Alexander Hart

Topic

Dosimetry and Radiobiology of Ultrahigh Dose-Rate Radiotherapy Delivered with Low-Energy X-rays and Very High-Energy Electrons

Department of Physics and Astronomy

Date & location

• Monday, July 15, 2024

• 9:00 A.M.

• Elliott Building

• Room 105

Reviewers

Supervisory Committee

• Dr. Magdalena Bazalova-Carter, Department of Physics and Astronomy, University of Victoria (Supervisor)

• Dr. Wayne Beckham, Department of Physics and Astronomy, UVic (Member)

• Dr. Steve Perlman, Department of Biology, UVic (Outside Member) 

External Examiner

• Dr. Marco Schwarz, Department of Radiation Oncology, University of Washington 

Chair of Oral Examination

• Dr. Jean Buckler, School of Exercise Science, Physical and Health Education, UVic

   

Abstract

Radiotherapy is a powerful tool in oncology, from curative treatments to pain relief in palliative care. However, the efficacy of radiotherapy is limited by side effects caused by damage to healthy tissues. Ultrahigh dose-rate radiotherapy (UHDR-RT) has emerged as a possible method of reducing damage to normal tissues while maintaining the ability to control the progression of cancer. UHDR treatments are delivered three orders of magnitude faster than conventional dose-rate radiotherapy (CDR-RT). To reach the dose rates associated with UHDR-RT, novel radiation sources have been developed, spanning a wide range of radiation types, energies, and time structures of delivery. These include kilovoltage x-rays produced by a shutter-controlled x-ray tube, and very high energy electrons (VHEE) accelerated to 200 MeV at high energy physics laboratories. Testing the capability of these sources requires specialized dosimeters and radiobiological models which are not commonly used in traditional radiotherapy.

» DATASET EXCERPTS:
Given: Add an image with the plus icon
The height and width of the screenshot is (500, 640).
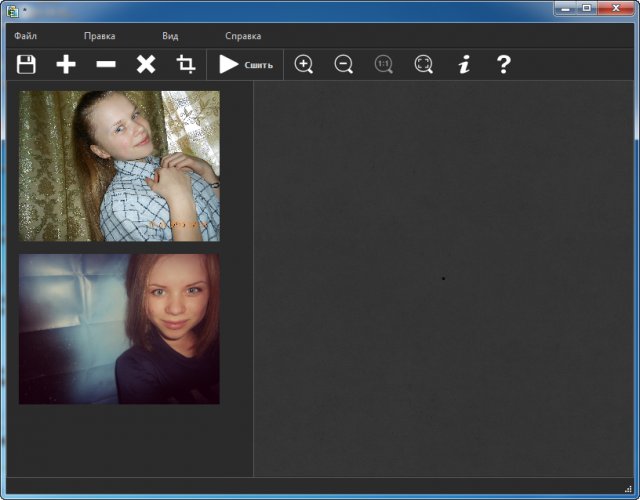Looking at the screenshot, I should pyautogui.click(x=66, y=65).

==

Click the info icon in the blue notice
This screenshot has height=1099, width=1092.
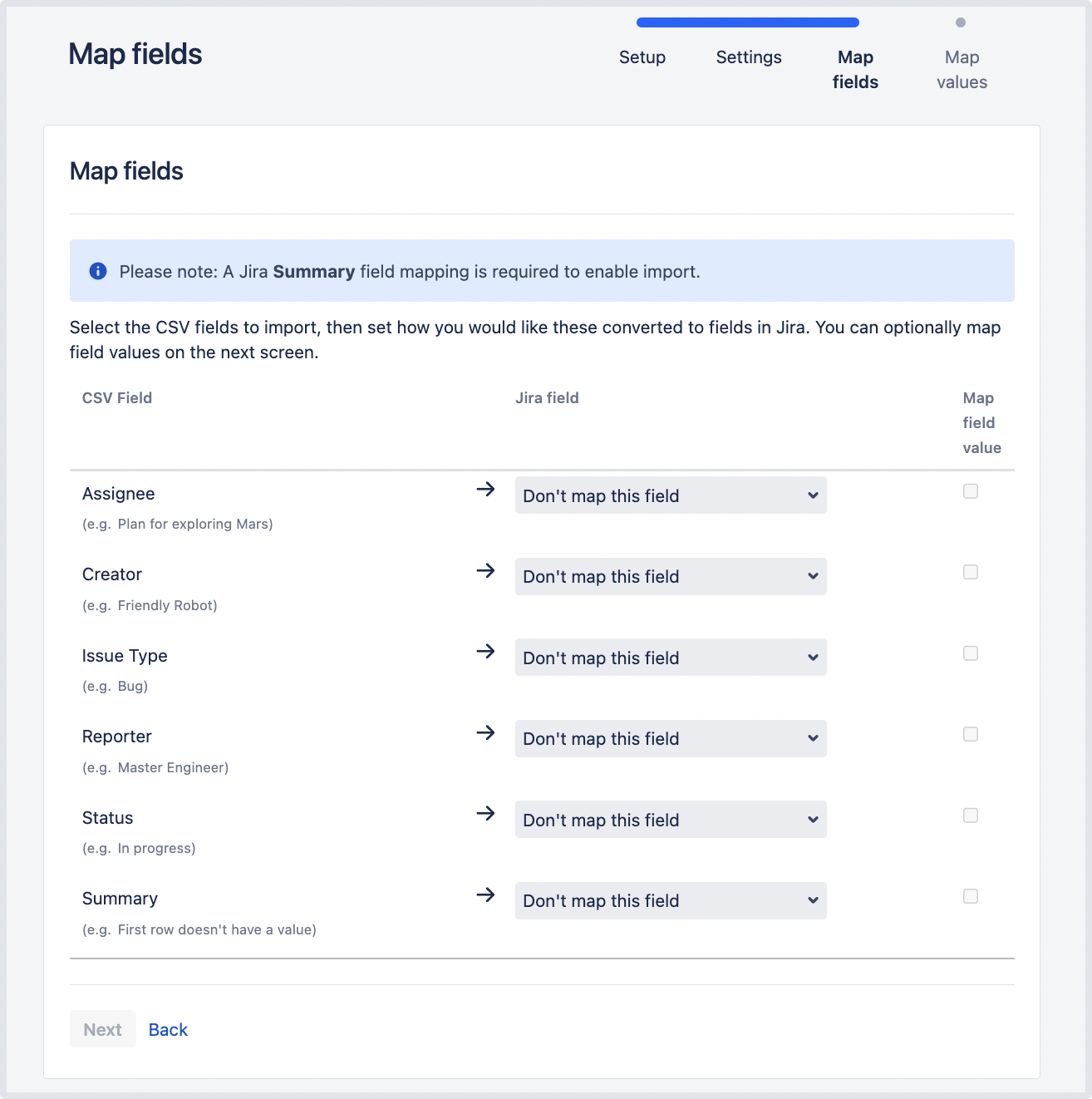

» INSTRUCTIONS FOR THE TASK:
According to the oral examination announcement, how much faster are UHDR treatments delivered than conventional dose-rate radiotherapy? Please answer in one sentence.

» EXPECTED ANSWER:
UHDR treatments are delivered three orders of magnitude faster than conventional dose-rate radiotherapy.